A team of CID officials and forensic experts reached Berhampore late on Thursday evening.
It all started on Wednesday afternoon when PWD workers while digging a trench for construction of a boundary wall for a pond beside the sub-correctional home at Lal Bagh found a large number of skeletons under the ground. They found 28 human skulls and dozens of bones before the news spread and the digging work was stopped by the district administration.
Sub-correctional home’s controller BK Singh, said that the pond was eating out the land and had almost reached till the boundary wall. To save the boundary wall, they decided to put up walls surrounding the pond.
And during the digging for construction of this wall, human bones started to surface. The bones have been kept secured covered with white paper and put inside plastic bags.
Throughout Thursday, police kept the area, from where the skeletons were found, surrounded as onlookers and local people thronged the spot to have a view of the skeletons.
Dr Ramprasad Pal, a researcher on the history of Murshidabad, believes that the skeletons could be the remains of those killed during the famine that hit Murshidabad as well as the state in the 40’s and thousands had died at Lal Bagh area that time. The corpses could have been dumped at the place from where the bones are now being recovered.
But Noor Mohammad, a former Archaeological Survey of India (ASI) worker thinks that these bones be the remains from a graveyard that existed in the area before the sub-correctional home. During the construction of the sub-correctional home, these bones have cropped up and they were dumped in a spot from where it is now coming up.
But this version is challenged by the chairman of Berhampore Municipality, Mehdi Alam Mirja, who claimed that there are no documents with the municipal body to prove that there was any graveyard in the area.

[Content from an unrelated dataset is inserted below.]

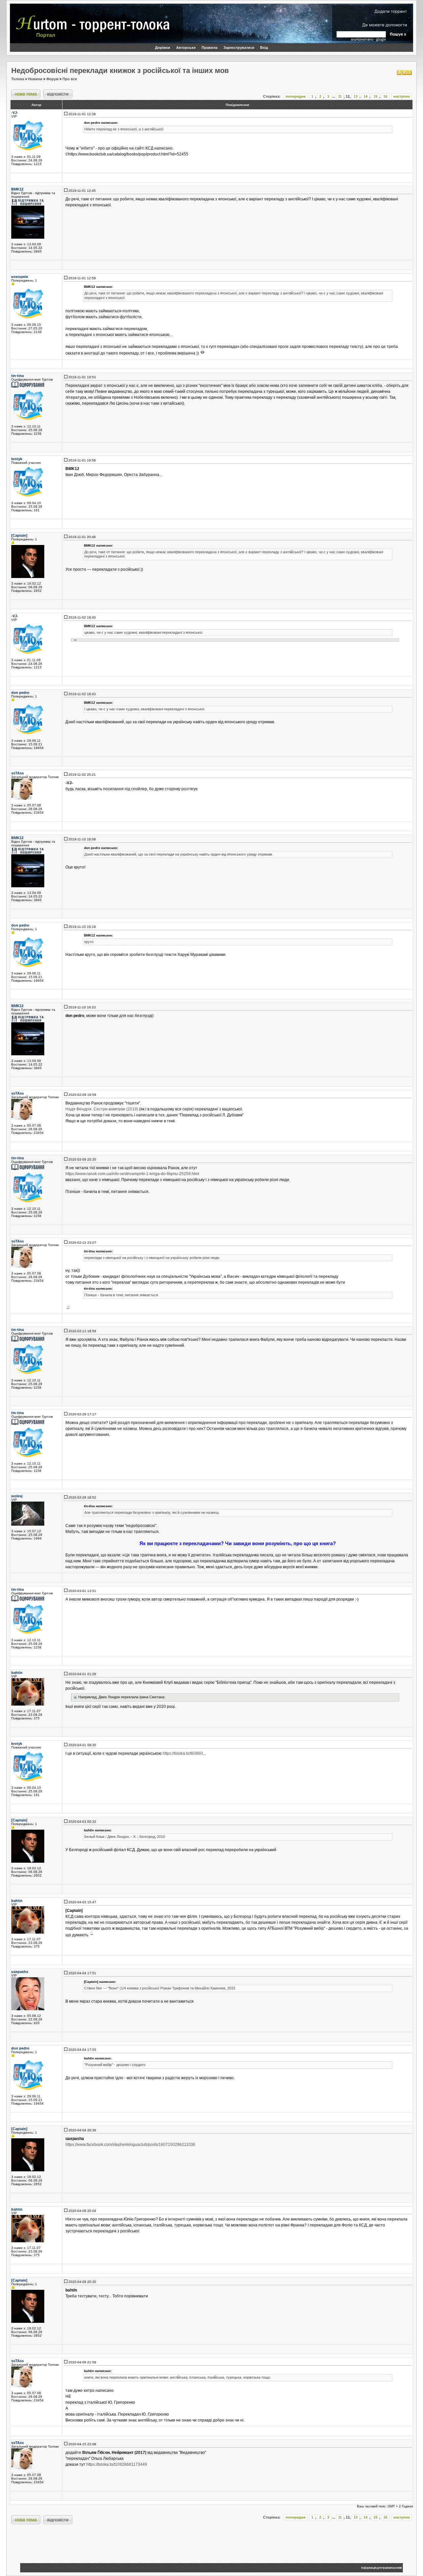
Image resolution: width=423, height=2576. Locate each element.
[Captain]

Police, however, have kept their fingers crossed and are waiting for the forensic experts to arrive and conduct tests on the skeletons to determine their age and other details. Rahul Srivastav, SP Murshidabad, said that they would only be able to confirm about the skeletons after the forensic test results come.
"We are exploring three possibilities based on the age of the bones. If these bones are found to be more than 200 years old, then we will ask the archaeological survey of India to conduct more digging as well as investigate the case. If the bones are found to be more than 50 years old, they could be linked with the famine of the 40’s. But if the bones are less than 10 years old and if there is any clue of someone trying to destroy evidence by burying bodies, police will investigate the case. But everything will depend on the forensic test results," said Srivastav.